I hope all of you can say the same.

Happy New Year’s my fellow Road Widows.

NYResolutions

Five on Friday: The perfect gifts for Road Widows

IMG_4916If I know my fellow Road Widows, we’re all more worried about getting gifts for our family and friends than we are gifts for ourselves. So I thought I’d compile a list of gifts for Road Widows, to possibly save us all time.

1.  A globe. I was going to say a wall map, but just this week I met a women from Alaska. She told me, very seriously, about being asked why Alaska is so cold if it’s down by Mexico. YOU CAN’T MAKE THAT UP!  So let’s forgo the map and go for a globe. That way we can show our kids, or even just help ourselves fathom, the distance between us and our road warriors when they travel internationally.

2. A calendar. It’s a go-to gift at Christmas, but its quite handy for those of us trying to coordinate our own schedules along with kids schedules and touring schedules.

3. A spa day. Look, it can be stressful, this life we live. A spa day full of facials and massages and mimosas and manicures and… oh man. Make it happen, Santa. Make. It. Happen.

4. Road trip flights.

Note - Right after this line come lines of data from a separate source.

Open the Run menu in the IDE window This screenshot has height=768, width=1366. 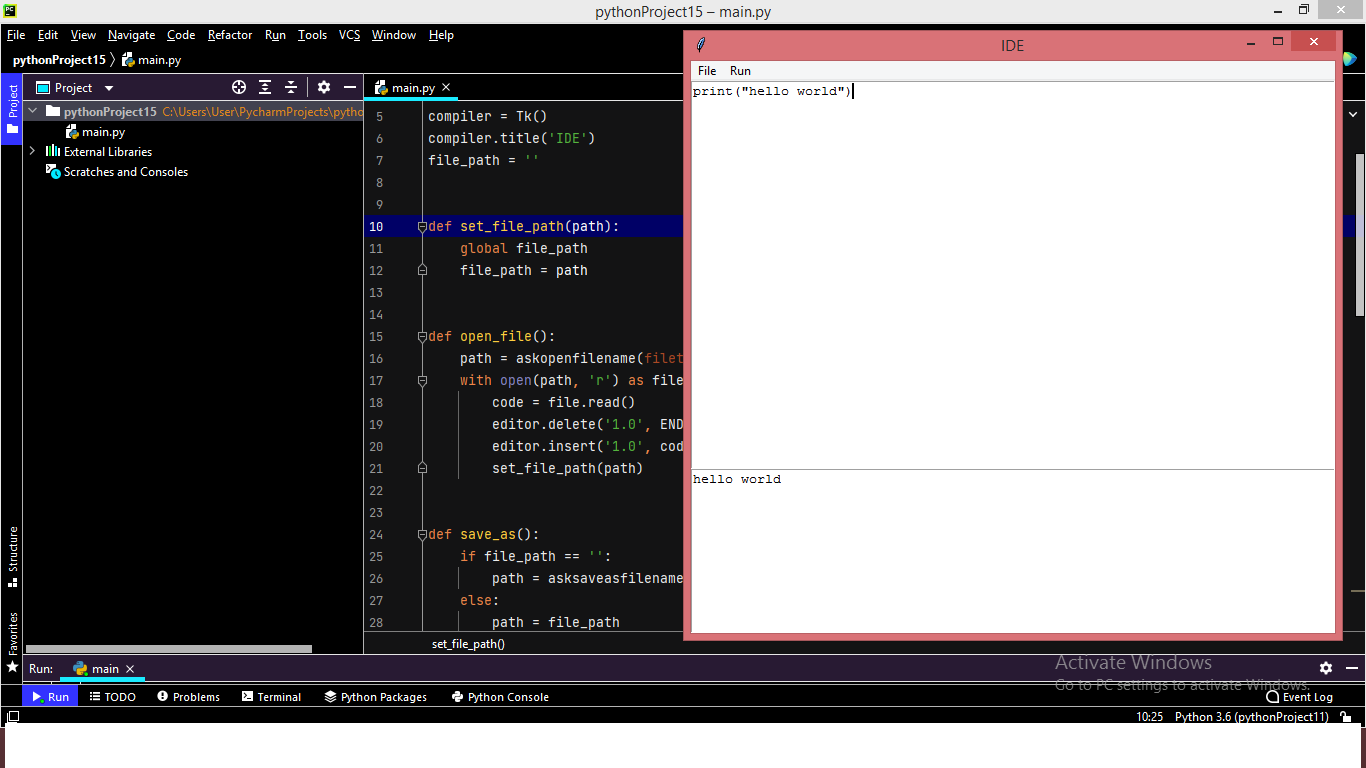point(740,71)
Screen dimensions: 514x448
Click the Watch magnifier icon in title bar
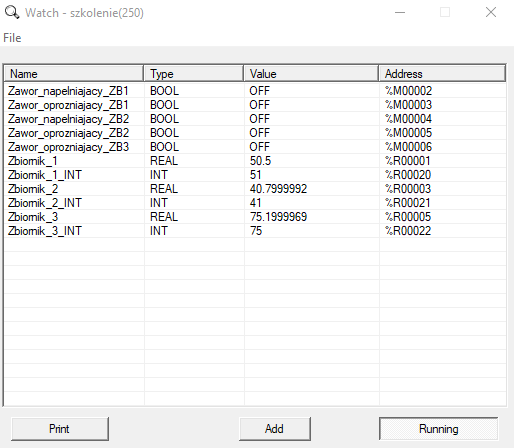12,13
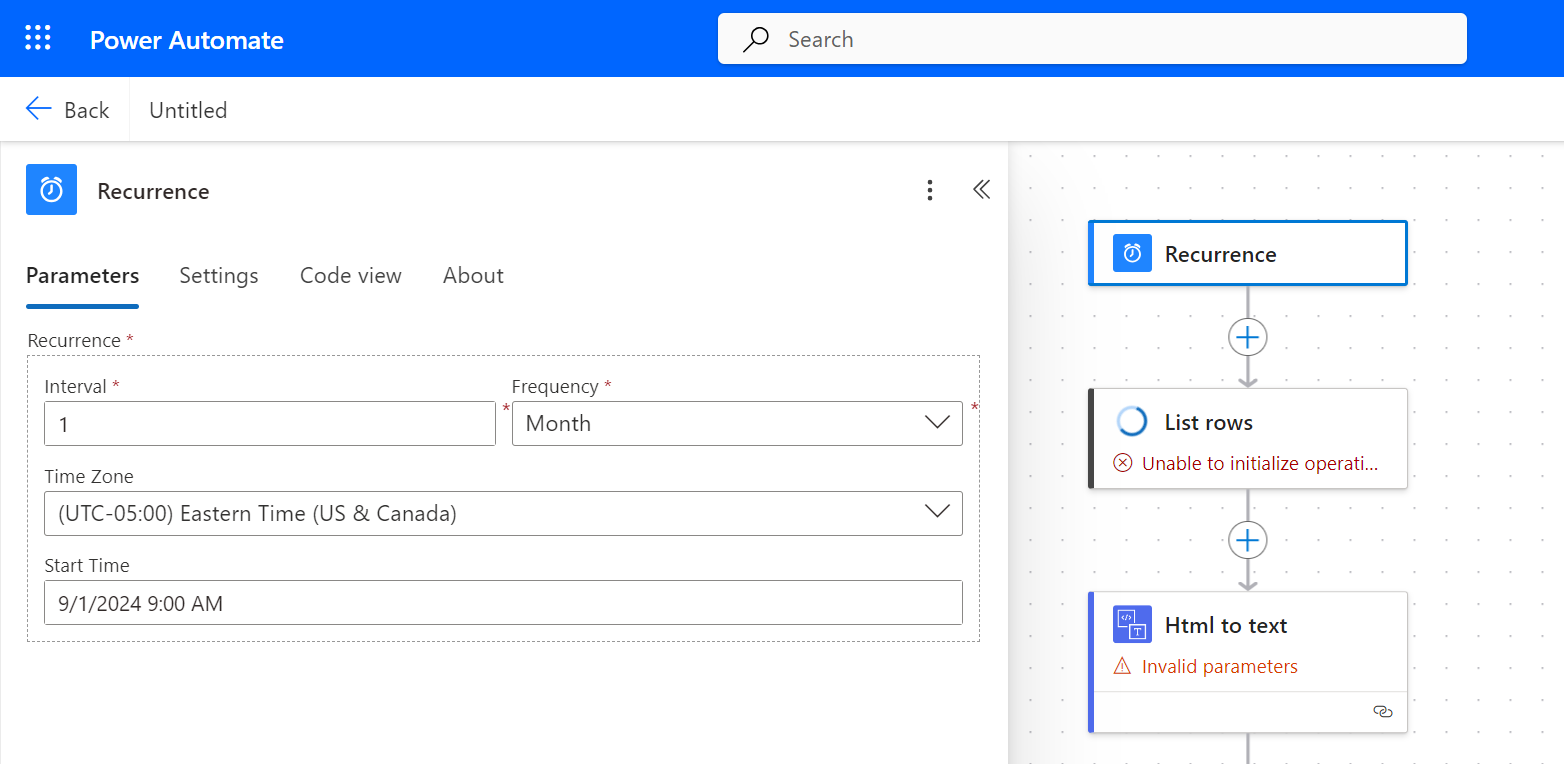Click the link icon on Html to text card
This screenshot has width=1564, height=764.
point(1383,712)
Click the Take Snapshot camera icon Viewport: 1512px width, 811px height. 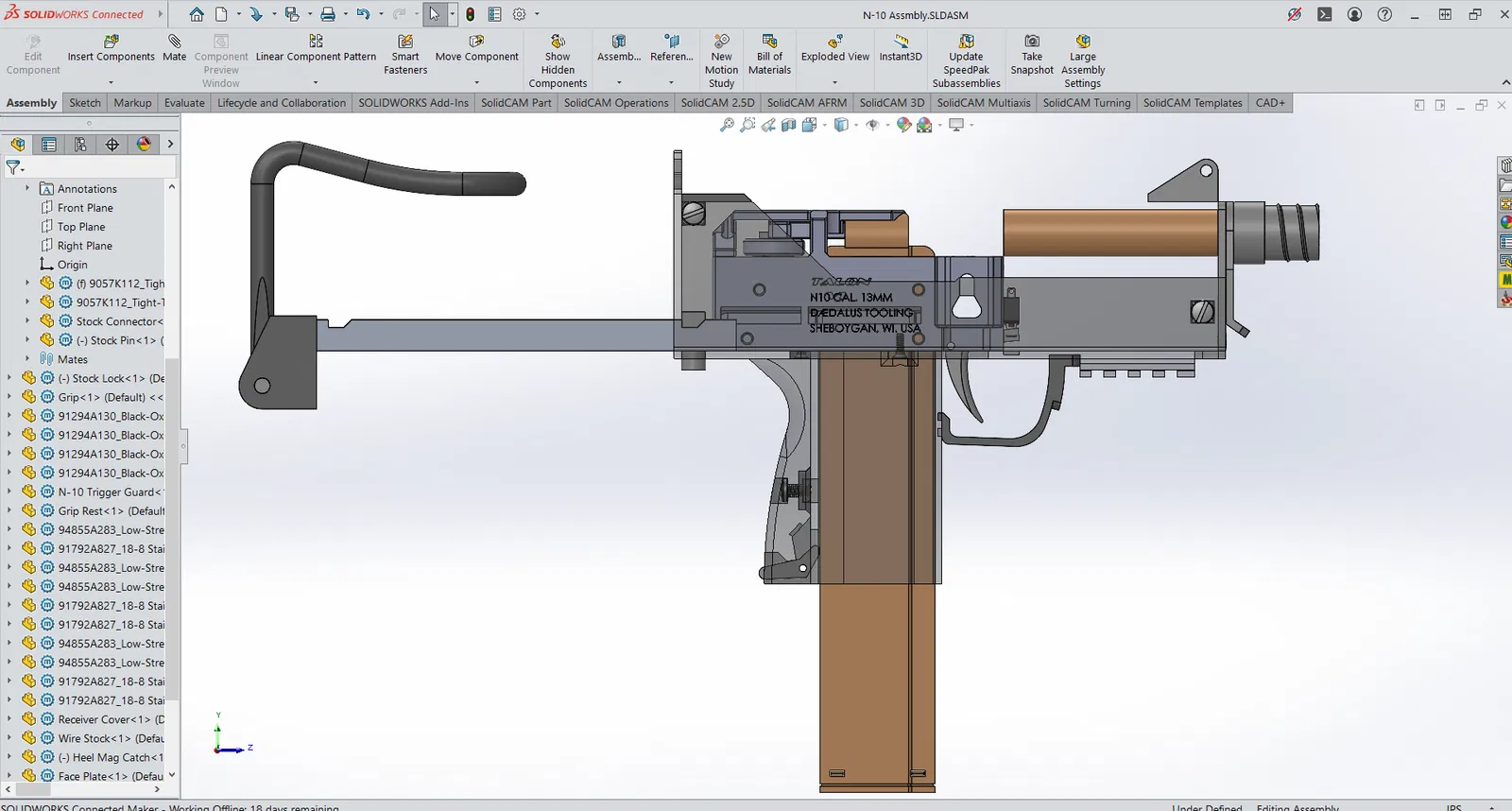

We like getting to go see our guys on the road once in awhile. An open round trip would be so appreciated! For example, my husband has some shows near his hometown next year. I really want to go to those… I’d love even more to have them paid for already.

5. Hubby home for the holiday. Let’s face it. We spend a lot of holidays apart. In fact many of us won’t have our husbands home all the weeks leading up to Christmas. Some will, unfortunately, be apart ON Christmas. But I think I speak for all of us when I say that the best Christmas gift would be to have our husband home and with us on Christmas morning… opening gifts and sharing kisses under the mistletoe.

So tell me… what did I miss? What’s YOUR perfect Road Widow specific Christmas gift?